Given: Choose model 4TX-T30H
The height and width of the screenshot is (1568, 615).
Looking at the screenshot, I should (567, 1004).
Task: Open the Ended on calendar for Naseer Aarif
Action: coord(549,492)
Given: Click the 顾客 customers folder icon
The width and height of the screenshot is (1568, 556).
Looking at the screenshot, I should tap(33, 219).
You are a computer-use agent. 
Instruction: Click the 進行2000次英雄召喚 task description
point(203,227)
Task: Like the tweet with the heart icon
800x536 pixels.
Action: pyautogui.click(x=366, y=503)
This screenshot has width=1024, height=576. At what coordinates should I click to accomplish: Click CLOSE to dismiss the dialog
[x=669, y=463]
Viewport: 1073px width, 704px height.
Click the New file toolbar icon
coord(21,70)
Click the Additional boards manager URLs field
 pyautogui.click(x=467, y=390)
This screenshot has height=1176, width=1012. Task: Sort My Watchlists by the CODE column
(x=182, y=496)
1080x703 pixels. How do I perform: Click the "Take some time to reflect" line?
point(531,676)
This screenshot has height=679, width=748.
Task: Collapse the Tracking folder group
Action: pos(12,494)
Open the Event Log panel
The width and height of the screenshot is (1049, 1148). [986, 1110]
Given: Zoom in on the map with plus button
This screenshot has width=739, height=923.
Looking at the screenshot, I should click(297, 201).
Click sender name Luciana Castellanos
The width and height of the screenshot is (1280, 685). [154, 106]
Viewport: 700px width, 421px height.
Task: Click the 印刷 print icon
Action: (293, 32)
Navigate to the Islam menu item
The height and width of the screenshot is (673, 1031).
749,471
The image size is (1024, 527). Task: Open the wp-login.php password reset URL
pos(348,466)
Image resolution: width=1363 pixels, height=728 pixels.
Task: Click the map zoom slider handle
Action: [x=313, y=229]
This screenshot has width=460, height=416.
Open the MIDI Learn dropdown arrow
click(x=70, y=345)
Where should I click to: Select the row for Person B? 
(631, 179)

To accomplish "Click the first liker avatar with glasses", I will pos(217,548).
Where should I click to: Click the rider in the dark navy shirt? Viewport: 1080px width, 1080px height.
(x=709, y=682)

**What you should do**
From the records above, report the number of lines that hold the string "with" and add nothing.

**Answer below**
3